By Associated Press - Friday, March 10, 2017

GENEVA (AP) — The U.N. human rights office on Friday urged Turkey’s government to investigate alleged killings and other abuses in the country’s southeast, in a new report decrying violations including hundreds of alleged unlawful killings and the obliteration of nearly 1,800 buildings during security force operations over 18 months.

Based on “remote monitoring,” the report focuses on violence between July 2015 and December 2016, saying some 2,000 people — including 1,200 local residents and 800 security forces — were reportedly killed during the security sweep. As least 355,000 were reportedly displaced.

The 25-page report, which follows a security crackdown after numerous extremist attacks and a failed coup in Turkey in recent months, draws on confidential and public accounts, satellite imagery and other sources.

The report urged investigations so that “perpetrators of unlawful killings are brought to justice,” an end to “unannounced, open-ended, 24-hour curfews,” and “effective reparations for victims and family members” whose human rights have been abused.

U.N. investigators have failed to gain access to the largely ethnic Kurdish areas of the southeast despite a year of attempts to do so.
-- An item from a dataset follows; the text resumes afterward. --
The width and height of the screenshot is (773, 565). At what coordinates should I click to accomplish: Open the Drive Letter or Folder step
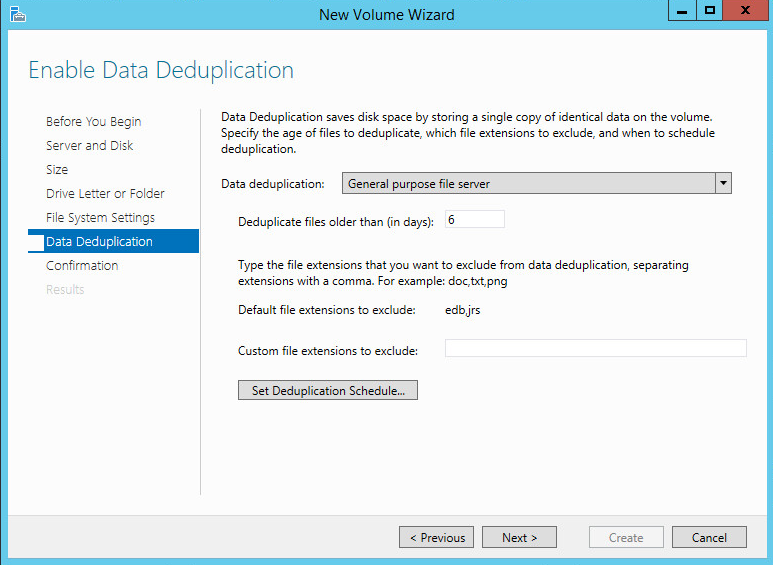[x=105, y=193]
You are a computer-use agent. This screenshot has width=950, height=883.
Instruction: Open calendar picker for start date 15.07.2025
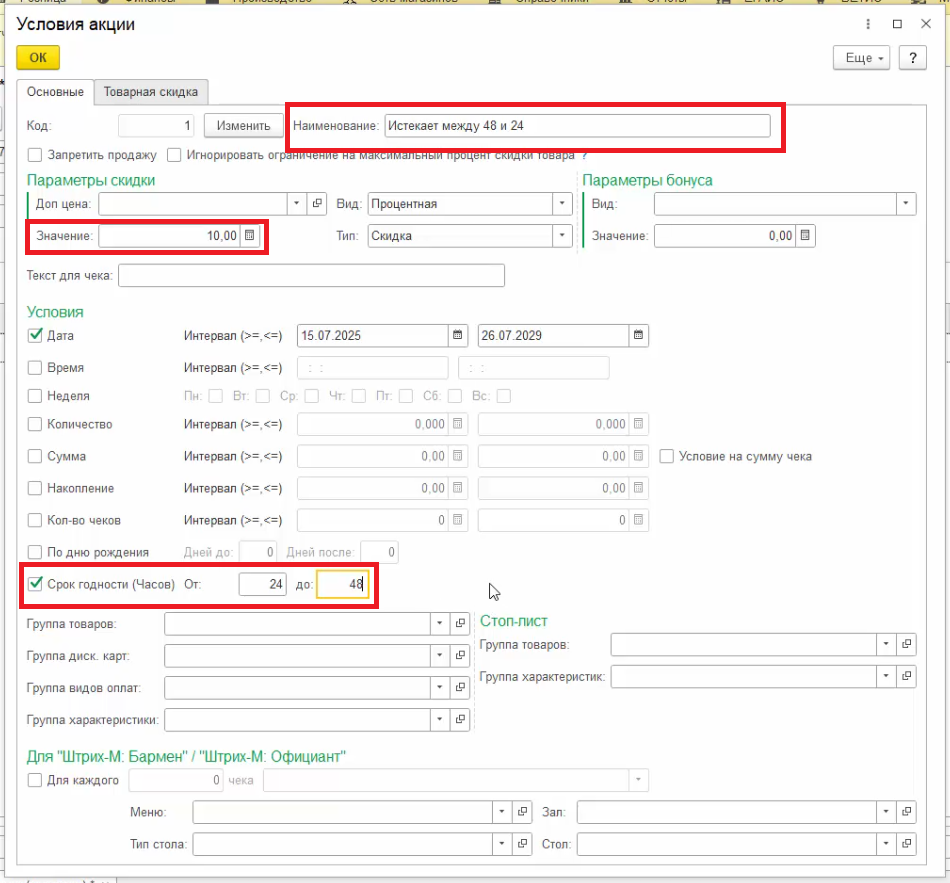tap(457, 335)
Rights office spokesman Rupert Colville said the government in Ankara “hasn’t really given reasons” why access hasn’t been granted — other than saying U.N. High Commissioner for Human Rights Zeid Ra’ad al-Hussein himself could go.

Colville said the investigation could be domestic, but it would need to be “seen as independent and impartial.”

The rights office said Turkey’s government had indicated that the Kurdistan Workers Party known as PKK, which Ankara, the European Union and others consider a terror group, had attacked security forces, killing and wounding many.

The report cites “complex challenges” that Turkey has faced since a failed coup in July, but added that measures in a subsequent state of emergency “appear to have largely targeted dissent in general and political parties of the opposition in particular” — especially people of Kurdish roots.

Turkey’s foreign ministry did not immediately respond to a request seeking comment.